Keberhasilan membuat Ecoprinting ini harus dilakukan dengan tahapan yang benar. Kain yang digunakan itu seratnya alami dan harus dicuci dan digosok terlebih dahulu dengan air hangat dan sabun ramah alam seperti lerak. Proses memampukan agar bisa menyerap dan mengikat warna. Lalu proses pewarnaan. Untuk warna alami, bahan yang digunakan bisa berbagai jenis daun seperti Kelor, Ketapang, Daun Jambu, bahkan kulit bawang pun bisa digunakan. Terakhir itu finishing di mana kita harus menunggu bahan yang di-ecoprint selama 5-7 hari sebelum dicuci. Siap deh daur ulang yang bisa dipakai dan bisa jadi konsep baru untuk gaya kita sehari-hari.

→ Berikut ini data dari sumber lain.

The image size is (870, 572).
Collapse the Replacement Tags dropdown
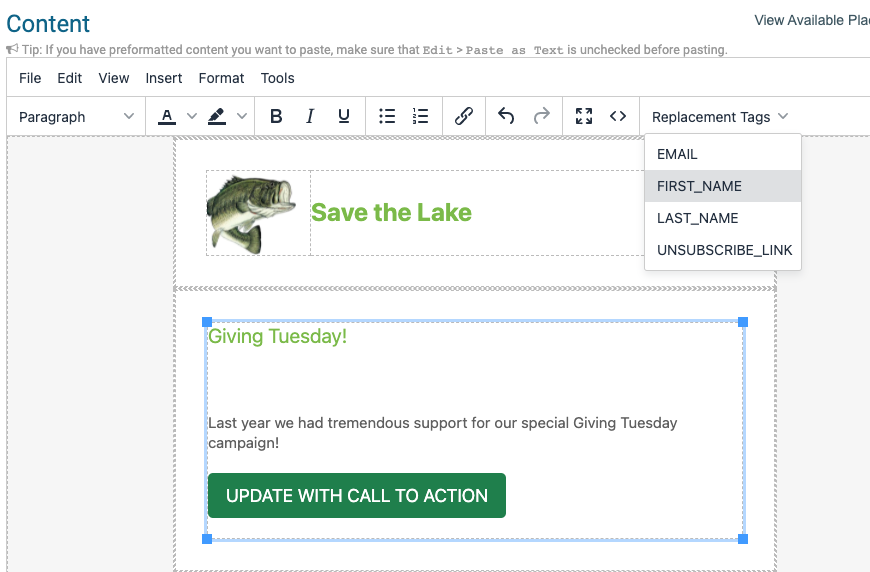[x=720, y=117]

Sustainable Fashion, Jaga Bumi Dimulai dari Diri Sendiri
Membayangkan lingkungan itu seperti sesuatu yang besar. Namun untuk menjaganya, bisa banget lho dimulai dari diri sendiri. Mode berkelanjutan dan ramah lingkungan dapat kita mulai dari hal kecil. Asal dilakukan secara terus menerus dan bersama, pasti akan ada dampak baiknya.
Jadi, sudahkah kamu memulainya? Yuk bagikan keseruan kalian tentang mode berkelanjutan di kolom komentar ya. Sampai jumpa. Happy blogging!